Continuing the thought from last week, I've done a little bit of research. Not much, as the ants in my room were bothering me last week way too much to do anything besides thinking how far they could spread. (The joys of living in rental places – luckily, joys of the past, adds Veronika from the future while proofreading her "baby English" ten million years later... and those are the joys of non-native English speakers!). It's not a good excuse, but it's still an excuse.
So, let's see the proof first.
I've been looking for proof that the derivative of eˣ is equal to itself. This means that for every x value, the slope at that point is equal to the y value. Of course it is, but the proof was the first thing I wanted to see. Not that I couldn't do it on my own by using the definition of differentiation, but I didn't like it. Later, I found one of many proofs that I really liked.
The idea is: let eˣ be equal to y, so we have a substitution eˣ = y. If we take that equation and apply a logarithm to it, we'll get ln(eˣ) = ln(y).
If we know how logarithms work, we know that ln(eˣ) = x. I'll come back to this later when talking about logarithms (as they're also awesome!). So now we have x = ln(y).

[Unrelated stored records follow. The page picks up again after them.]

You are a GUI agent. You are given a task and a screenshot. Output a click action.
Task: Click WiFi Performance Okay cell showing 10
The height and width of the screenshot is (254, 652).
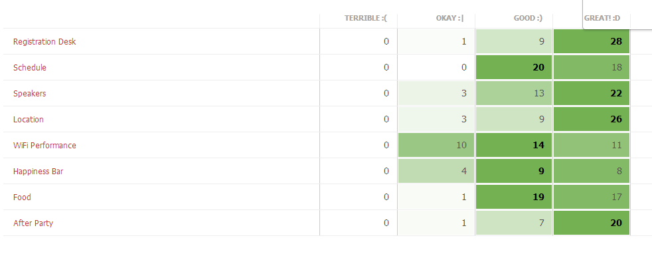436,145
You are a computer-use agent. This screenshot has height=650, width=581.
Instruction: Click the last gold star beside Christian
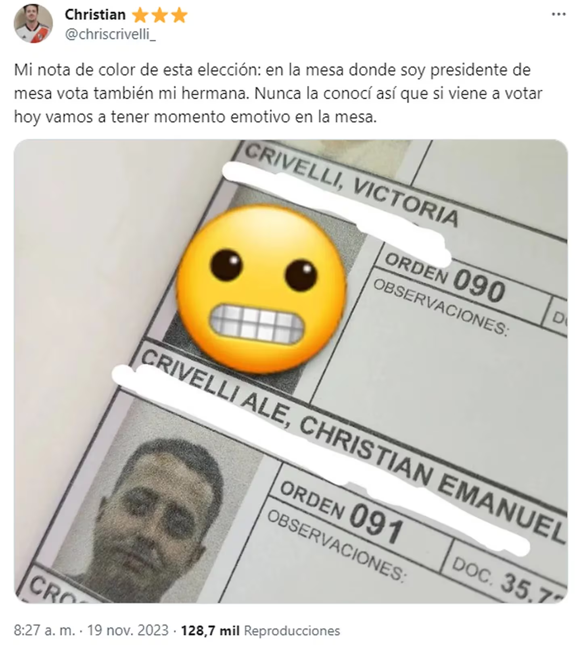coord(179,15)
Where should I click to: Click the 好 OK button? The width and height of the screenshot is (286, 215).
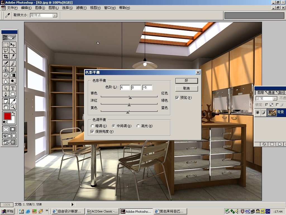tap(186, 81)
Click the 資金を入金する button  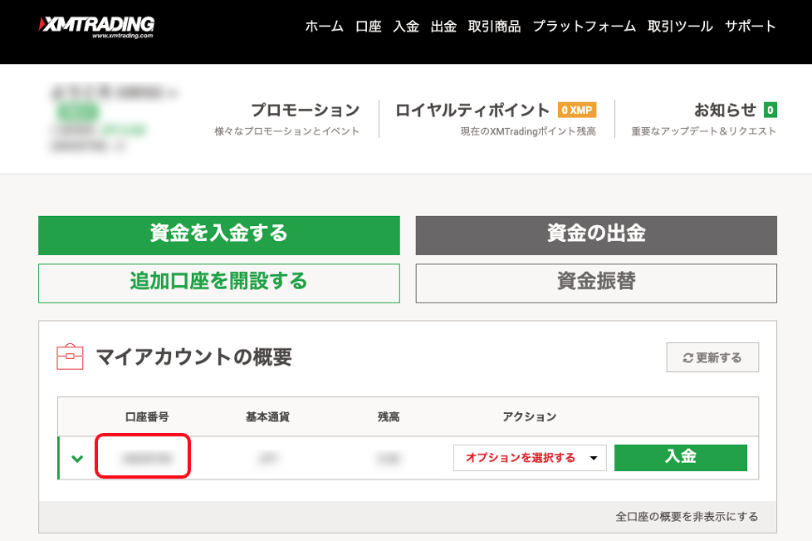point(219,235)
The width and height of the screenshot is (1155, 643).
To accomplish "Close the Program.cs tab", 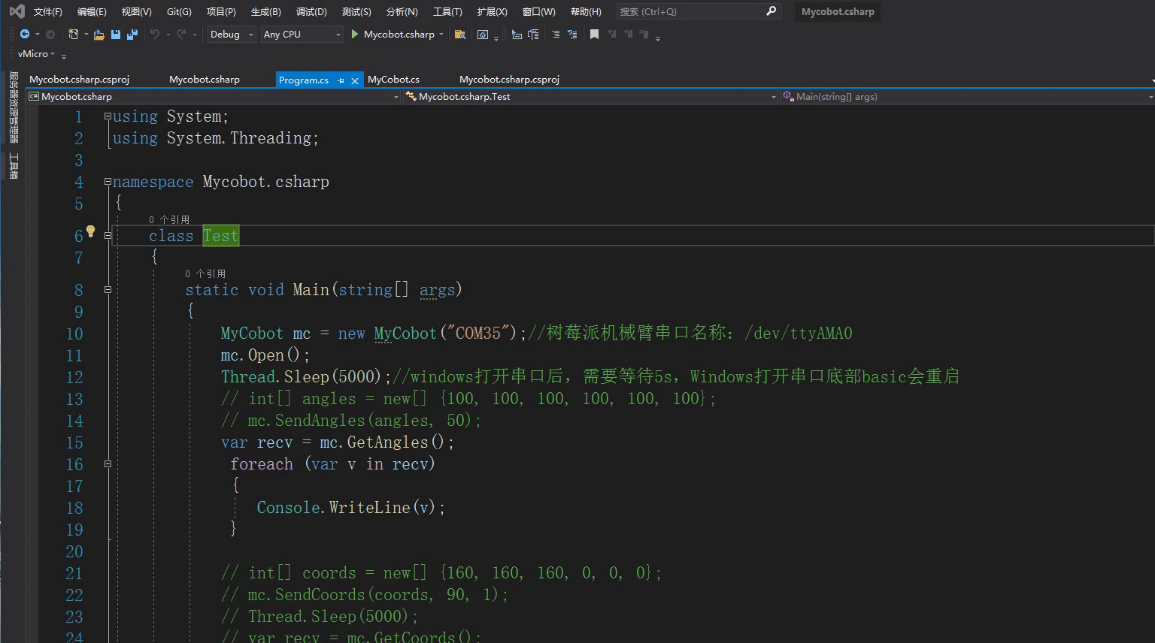I will [355, 80].
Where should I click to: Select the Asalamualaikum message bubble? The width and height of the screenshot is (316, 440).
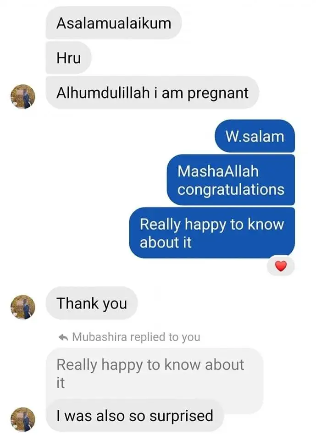113,23
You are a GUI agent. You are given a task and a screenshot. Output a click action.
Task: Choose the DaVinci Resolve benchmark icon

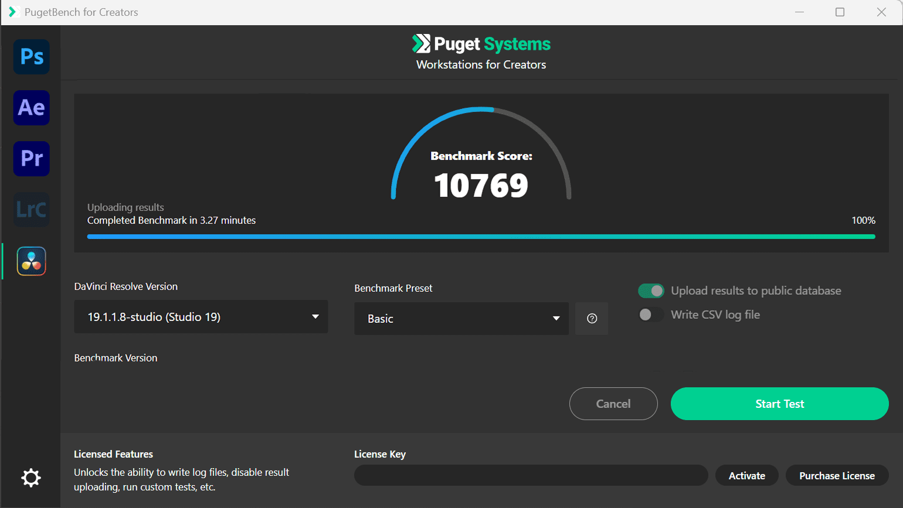point(32,261)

Thinking about x being an independent variable and y being an unknown function (we're dipping our toes into differential equations here), if we differentiate this equation with respect to x, we'll get:
1 = (dy/dx) * (1/y)
Let's multiply both sides by y which gives us:
y = (dy/dx) * 1
After re-substituting y = eˣ, we'll get eˣ = d(eˣ)/dx, better written as eˣ = (d/dx) * eˣ or also eˣ = (eˣ)'.
Tadaa! Yes, this one is good.
But how is it possible? What does it mean? What's the use of it? Those are questions I'd like to think about, but with the ants all over my room, I think maths will go a bit aside for a moment =)
(I'm a biologist too, did you know? It wasn't so bad before, and it was like watching a documentary... but nowadays it's just too much; there are too many of them. I need to do something about it. About the ants... show them a kind, one-way-only way out.)